Thanks for the reply. I use LSTM to encode a sentence, plucking out the hidden state with corresponding sentence length. The first method you mentioned sound reasonable, can I use something like "mask" to achieve the same result?

chingyaoc avatar Jun 30 '16 03:06 chingyaoc

Hi all, I test using mask and padding "all zero" on a visual question answering model and found out that the performance of masking is way better than zero padding. Is that reasonable?

chingyaoc avatar Jul 05 '16 09:07 chingyaoc

I don't quite understand exactly what you mean by masking vs zero padding; can you explain the difference?

jcjohnson avatar Jul 05 '16 16:07 jcjohnson

Sorry for late reply.
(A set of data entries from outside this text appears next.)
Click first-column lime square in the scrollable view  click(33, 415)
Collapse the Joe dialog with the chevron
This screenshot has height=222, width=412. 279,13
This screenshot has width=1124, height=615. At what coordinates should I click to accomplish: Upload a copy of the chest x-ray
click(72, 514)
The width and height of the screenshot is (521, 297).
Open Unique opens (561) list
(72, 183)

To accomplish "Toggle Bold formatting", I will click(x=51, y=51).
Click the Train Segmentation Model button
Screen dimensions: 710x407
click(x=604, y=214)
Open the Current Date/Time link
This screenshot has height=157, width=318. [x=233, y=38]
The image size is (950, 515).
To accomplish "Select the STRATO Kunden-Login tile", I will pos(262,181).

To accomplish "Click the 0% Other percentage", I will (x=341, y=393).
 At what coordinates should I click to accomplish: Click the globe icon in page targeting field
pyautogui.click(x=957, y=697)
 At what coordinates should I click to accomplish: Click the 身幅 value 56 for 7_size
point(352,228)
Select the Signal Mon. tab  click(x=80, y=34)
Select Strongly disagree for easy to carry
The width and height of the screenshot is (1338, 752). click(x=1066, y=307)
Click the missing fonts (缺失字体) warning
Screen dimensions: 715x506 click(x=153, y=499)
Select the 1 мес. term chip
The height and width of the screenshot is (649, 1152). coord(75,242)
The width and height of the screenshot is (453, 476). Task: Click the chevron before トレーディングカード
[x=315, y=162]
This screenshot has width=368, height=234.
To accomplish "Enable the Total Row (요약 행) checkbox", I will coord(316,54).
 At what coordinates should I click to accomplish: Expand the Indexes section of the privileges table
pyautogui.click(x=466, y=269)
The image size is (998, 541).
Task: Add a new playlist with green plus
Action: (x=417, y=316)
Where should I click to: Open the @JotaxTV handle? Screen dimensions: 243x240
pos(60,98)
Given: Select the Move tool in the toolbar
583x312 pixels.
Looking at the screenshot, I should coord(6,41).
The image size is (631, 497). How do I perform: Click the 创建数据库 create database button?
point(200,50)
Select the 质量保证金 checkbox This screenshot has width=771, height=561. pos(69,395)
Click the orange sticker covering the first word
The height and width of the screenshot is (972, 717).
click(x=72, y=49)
I construct a mask like 0 0 1 ... 0 0 1 0 ... 0 ...
0 0 0 ... 1 each row only has one "1". Then I multiply it with the the output sequence of LSTM to get the state I want. (using nn.MM) I am quite surprised to found that the performance is different between masking(nn will back propagate automatically) and padding "zero" to the gradient while doing back propagation. Btw, how can I get both hidden states from layer1 to layer if I have multiple LSTM layers? Should I construct something like gModule to get multiple hidden state?